Giving thanks is a common theme in our ceremonies and prayer songs too, and honouring Mother Earth and the abundance she provides us with is a key part of our culture.

This is what Thanksgiving could be, but in order for that to happen, we must recognise the truth of the holiday’s revolting colonial origins. It may sound cliche, but when we fail to learn from history, we are doomed to repeat it.

For the past few years, Thanksgiving has been hard for me. In 2016, mere days before the holiday, the Oceti Sakowin and our allies were attacked by militarised police at Standing Rock for protecting ancestral burial sites and the fresh water source of millions of people, both native and non-native, from a pipeline that would be forced through our land at the point of a gun.

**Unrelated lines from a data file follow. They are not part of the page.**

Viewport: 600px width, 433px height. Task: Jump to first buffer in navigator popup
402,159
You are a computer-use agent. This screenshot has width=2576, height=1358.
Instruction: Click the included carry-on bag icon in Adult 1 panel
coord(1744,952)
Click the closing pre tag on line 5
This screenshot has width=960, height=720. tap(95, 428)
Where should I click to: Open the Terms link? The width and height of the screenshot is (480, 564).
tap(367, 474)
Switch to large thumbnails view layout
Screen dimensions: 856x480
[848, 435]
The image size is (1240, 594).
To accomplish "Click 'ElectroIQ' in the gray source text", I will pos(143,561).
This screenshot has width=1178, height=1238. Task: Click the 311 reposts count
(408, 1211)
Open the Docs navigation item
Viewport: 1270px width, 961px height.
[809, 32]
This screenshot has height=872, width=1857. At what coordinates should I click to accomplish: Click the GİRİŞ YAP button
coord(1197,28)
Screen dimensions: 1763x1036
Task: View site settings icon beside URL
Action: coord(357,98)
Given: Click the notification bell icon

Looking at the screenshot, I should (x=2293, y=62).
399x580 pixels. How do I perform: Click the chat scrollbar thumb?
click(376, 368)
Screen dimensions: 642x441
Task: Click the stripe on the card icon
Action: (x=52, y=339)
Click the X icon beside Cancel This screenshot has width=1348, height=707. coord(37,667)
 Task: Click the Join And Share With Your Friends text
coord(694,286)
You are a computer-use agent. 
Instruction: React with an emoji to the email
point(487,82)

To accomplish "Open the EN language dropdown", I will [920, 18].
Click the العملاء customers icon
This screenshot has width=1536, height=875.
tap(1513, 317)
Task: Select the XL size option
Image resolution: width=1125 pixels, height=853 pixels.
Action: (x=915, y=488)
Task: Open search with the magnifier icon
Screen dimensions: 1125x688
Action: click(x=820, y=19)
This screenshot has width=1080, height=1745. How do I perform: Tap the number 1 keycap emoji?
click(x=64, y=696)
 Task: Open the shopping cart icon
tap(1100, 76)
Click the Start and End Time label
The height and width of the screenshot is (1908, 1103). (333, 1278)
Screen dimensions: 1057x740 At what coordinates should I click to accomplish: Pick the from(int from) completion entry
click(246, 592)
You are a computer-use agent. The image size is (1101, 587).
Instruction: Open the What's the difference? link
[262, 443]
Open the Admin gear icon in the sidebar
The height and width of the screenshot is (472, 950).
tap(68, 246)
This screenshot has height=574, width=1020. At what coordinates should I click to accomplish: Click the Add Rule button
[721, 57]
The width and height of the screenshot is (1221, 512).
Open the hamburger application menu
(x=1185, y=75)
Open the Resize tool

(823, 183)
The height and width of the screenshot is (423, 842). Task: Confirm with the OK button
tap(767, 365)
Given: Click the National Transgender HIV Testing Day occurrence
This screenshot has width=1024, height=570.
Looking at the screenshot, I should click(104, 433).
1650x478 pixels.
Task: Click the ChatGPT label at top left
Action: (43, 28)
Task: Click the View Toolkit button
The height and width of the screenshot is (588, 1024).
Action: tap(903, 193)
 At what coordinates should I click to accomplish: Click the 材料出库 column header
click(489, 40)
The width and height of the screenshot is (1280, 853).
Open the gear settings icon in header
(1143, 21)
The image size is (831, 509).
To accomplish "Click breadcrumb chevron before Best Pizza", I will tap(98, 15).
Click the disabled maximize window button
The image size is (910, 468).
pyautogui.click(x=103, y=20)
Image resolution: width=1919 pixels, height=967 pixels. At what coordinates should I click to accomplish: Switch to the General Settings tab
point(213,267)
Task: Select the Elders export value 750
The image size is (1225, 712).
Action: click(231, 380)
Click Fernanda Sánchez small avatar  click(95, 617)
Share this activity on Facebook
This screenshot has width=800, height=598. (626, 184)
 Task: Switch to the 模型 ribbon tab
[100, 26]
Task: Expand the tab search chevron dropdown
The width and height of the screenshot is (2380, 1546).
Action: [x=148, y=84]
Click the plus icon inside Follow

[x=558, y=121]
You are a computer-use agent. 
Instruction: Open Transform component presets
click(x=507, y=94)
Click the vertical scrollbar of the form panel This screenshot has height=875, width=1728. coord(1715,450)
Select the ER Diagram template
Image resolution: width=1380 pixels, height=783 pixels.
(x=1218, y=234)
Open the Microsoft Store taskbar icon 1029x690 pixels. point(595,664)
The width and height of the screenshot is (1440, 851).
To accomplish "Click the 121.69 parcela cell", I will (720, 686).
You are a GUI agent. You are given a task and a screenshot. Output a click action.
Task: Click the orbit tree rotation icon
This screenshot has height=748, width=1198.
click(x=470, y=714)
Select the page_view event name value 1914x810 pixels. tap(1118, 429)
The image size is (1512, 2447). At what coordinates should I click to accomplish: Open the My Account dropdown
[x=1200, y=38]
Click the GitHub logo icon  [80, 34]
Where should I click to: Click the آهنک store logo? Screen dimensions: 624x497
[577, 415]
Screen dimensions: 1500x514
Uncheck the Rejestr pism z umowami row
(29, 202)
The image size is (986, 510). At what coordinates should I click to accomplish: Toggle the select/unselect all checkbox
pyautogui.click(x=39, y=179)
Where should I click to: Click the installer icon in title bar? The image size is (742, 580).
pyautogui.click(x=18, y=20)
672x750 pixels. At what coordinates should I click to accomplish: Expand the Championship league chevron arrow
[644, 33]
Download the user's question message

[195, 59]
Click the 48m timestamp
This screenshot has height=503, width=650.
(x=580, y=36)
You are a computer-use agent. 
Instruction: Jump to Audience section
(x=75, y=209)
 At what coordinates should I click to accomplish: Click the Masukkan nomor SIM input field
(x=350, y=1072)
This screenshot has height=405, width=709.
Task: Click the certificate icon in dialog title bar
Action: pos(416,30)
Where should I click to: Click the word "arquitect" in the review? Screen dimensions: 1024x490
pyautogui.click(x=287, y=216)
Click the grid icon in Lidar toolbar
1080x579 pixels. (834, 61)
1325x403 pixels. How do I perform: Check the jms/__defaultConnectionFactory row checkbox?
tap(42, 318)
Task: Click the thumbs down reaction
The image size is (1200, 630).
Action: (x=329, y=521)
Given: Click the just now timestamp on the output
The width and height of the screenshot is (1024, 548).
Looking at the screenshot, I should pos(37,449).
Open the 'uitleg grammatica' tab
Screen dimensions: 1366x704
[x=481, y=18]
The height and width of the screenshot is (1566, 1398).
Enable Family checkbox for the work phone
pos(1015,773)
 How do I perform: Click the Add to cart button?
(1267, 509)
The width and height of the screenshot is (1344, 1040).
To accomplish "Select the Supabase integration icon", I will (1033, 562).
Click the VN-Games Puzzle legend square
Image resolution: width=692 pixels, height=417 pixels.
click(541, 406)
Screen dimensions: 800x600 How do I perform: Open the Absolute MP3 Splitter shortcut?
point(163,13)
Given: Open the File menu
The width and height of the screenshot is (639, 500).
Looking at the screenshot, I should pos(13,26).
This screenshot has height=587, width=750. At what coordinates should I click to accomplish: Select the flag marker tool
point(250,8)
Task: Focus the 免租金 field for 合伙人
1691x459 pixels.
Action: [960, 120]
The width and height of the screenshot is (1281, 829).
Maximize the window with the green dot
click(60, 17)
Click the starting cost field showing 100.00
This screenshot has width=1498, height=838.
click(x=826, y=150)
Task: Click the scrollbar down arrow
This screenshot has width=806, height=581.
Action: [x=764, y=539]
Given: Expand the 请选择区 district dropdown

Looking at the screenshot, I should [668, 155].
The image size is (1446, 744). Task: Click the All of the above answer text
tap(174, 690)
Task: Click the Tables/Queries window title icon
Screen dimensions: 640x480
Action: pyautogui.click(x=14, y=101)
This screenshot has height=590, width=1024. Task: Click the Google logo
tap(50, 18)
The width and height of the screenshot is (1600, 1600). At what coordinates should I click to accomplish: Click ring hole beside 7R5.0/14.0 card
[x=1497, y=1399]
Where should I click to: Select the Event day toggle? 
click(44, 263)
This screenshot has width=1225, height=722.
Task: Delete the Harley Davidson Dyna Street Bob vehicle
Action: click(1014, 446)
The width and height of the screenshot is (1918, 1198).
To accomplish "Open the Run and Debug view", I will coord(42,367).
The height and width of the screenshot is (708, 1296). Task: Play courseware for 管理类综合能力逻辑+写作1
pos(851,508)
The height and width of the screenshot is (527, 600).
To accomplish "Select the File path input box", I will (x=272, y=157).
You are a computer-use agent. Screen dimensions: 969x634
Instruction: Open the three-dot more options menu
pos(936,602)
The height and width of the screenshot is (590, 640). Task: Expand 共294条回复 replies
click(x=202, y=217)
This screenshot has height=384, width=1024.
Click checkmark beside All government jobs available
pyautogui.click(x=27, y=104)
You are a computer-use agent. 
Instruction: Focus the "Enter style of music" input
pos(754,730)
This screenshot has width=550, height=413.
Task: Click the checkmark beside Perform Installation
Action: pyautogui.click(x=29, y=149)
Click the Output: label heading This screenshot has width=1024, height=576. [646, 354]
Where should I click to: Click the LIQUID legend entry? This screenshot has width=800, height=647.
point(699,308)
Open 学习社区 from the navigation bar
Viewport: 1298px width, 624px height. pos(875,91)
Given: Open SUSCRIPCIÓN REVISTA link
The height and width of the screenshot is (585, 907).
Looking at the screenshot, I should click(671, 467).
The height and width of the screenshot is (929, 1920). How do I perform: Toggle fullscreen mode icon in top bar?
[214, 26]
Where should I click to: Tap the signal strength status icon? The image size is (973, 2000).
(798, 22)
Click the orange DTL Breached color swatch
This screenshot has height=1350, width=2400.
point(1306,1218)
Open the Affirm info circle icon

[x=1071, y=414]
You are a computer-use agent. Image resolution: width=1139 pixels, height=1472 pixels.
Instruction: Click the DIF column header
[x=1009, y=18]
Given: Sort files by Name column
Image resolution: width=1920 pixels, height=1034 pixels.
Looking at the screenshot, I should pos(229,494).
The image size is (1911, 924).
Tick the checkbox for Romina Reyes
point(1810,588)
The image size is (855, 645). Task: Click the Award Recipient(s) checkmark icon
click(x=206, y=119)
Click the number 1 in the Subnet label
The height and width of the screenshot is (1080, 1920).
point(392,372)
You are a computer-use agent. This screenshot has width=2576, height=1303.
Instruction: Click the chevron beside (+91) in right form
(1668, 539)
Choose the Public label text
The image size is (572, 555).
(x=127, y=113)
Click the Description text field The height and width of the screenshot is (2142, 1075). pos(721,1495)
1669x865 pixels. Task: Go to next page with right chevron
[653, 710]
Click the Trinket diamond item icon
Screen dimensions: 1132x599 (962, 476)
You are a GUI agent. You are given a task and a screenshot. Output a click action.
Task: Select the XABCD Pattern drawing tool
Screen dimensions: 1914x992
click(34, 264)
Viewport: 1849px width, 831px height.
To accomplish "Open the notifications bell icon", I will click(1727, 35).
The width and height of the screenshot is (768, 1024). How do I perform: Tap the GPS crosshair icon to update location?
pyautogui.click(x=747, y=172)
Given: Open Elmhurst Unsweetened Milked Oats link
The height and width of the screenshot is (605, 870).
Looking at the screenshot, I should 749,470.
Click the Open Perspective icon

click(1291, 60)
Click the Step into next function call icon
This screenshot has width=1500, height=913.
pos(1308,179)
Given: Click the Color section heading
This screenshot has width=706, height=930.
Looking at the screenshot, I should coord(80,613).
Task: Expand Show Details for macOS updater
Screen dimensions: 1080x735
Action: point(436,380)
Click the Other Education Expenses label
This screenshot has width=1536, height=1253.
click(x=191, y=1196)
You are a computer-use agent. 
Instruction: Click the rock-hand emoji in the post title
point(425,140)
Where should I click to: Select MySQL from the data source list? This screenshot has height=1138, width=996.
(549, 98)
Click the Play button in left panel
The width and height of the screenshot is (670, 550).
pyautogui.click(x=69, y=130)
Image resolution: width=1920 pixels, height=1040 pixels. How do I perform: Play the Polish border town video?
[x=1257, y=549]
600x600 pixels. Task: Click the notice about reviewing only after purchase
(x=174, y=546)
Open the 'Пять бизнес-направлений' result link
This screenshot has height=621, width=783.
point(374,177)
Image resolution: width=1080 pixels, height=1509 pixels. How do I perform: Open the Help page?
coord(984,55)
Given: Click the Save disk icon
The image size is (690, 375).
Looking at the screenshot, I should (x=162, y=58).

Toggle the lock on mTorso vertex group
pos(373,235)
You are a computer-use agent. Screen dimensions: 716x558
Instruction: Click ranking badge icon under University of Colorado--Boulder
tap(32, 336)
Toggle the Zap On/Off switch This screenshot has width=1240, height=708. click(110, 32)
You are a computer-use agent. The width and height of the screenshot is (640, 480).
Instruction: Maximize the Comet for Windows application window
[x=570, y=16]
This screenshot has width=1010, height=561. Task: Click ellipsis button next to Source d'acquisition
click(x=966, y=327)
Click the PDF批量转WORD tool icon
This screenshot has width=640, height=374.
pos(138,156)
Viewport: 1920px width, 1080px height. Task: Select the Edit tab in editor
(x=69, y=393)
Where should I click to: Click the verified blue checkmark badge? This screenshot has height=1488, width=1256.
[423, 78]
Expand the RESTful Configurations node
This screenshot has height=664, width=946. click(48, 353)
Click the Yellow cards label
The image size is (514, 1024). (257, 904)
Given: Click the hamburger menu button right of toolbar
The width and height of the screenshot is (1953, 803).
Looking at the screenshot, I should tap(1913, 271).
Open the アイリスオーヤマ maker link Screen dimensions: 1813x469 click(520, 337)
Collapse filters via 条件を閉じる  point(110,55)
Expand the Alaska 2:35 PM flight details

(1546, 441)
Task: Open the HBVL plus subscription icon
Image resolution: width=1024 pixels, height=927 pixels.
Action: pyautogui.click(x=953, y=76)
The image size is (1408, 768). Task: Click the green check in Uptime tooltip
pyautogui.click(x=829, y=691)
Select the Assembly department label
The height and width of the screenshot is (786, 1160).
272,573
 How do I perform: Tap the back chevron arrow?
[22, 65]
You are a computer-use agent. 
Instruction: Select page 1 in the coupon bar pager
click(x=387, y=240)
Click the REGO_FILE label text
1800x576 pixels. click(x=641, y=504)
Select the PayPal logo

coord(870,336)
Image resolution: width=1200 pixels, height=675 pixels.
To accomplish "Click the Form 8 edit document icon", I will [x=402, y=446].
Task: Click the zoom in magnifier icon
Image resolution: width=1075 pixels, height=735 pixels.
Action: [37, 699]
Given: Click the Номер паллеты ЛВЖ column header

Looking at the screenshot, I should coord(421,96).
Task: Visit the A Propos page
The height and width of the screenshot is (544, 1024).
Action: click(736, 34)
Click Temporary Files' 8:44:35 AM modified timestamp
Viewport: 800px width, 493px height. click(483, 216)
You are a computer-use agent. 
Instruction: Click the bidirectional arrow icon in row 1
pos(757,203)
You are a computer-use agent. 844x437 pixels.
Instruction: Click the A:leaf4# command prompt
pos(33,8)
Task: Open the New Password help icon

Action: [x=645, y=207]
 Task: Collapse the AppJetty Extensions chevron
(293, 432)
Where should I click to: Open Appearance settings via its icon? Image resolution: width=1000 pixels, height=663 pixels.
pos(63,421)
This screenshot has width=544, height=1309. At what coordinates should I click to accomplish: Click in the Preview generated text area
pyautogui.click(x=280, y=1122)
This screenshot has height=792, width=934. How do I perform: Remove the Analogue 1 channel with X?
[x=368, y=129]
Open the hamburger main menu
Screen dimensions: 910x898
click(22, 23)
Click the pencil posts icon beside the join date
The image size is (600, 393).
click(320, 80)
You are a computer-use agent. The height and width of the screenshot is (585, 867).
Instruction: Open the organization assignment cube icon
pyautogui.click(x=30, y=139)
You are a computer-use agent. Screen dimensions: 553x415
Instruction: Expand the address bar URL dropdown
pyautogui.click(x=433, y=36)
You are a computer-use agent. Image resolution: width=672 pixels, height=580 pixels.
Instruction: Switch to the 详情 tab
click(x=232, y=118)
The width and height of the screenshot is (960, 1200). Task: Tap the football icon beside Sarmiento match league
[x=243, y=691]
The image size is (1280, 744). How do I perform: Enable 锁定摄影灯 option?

They used water cannon on unarmed civilians when the air temperature was below freezing. People were tear gassed and shot with rubber bullets. Hundreds were injured, including one young woman who suffered permanent damage to her arm and another who nearly lost an eye.

On that fateful night that some call Bloody Sunday, when my heart was broken and we became one with our ancestors, I recognised that the atrocities our grandmothers and grandfathers had faced – the brutality, blind hatred and aggression, the massacres and acts of genocide which inspired Adolph Hitler himself – had not ended and could happen all over again.

America, Custer may have died for your sins, but there will be no absolution without truth. Only then can we hope to charter a new path, as one. The true spirit of Thanksgiving cannot be honoured when it is forged in white supremacy and dipped in Indigenous blood.

Acknowledging our shared history can help put an end to vicious destructive cycles meant to fill spiritual emptiness, and replace it with grateful hearts that will bring families and communities together, united in purpose, giving thanks for nature’s bounty. Then, not only will our bodies be nourished, but our souls will be too.

The views expressed in this article are the authors’ own and do not necessarily reflect Al Jazeera’s editorial stance.